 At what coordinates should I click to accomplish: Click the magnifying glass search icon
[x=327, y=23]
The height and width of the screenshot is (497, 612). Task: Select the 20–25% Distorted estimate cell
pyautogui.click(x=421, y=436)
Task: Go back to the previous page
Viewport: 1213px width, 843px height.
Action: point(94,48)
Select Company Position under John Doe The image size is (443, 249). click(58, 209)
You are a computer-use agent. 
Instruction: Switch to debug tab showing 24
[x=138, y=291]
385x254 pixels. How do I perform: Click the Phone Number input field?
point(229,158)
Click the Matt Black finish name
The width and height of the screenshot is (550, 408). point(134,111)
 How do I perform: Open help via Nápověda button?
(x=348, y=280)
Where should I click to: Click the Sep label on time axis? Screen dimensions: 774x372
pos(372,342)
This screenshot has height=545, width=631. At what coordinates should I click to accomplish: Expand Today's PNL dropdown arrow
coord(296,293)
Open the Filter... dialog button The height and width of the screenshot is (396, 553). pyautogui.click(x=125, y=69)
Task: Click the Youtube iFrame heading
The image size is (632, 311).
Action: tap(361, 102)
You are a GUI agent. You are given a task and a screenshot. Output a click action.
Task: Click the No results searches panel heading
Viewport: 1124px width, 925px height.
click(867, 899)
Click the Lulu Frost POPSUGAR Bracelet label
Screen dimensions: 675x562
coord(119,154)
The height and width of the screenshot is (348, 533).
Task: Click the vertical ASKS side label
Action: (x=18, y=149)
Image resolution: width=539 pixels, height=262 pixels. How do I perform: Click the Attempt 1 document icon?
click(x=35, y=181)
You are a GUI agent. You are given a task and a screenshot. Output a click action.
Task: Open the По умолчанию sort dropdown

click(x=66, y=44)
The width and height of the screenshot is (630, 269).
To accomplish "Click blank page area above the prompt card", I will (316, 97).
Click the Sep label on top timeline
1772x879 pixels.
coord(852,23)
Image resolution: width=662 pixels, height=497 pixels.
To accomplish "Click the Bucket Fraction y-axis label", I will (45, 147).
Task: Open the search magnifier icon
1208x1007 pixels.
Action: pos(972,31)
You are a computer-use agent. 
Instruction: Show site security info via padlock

=-=-=-=-=

- _EXERCISE DESCRIPTION_: Go through the data above line by line, count those that contain the string "heading", and reply with the count only.

- _RESPONSE TO THIS TASK_: 2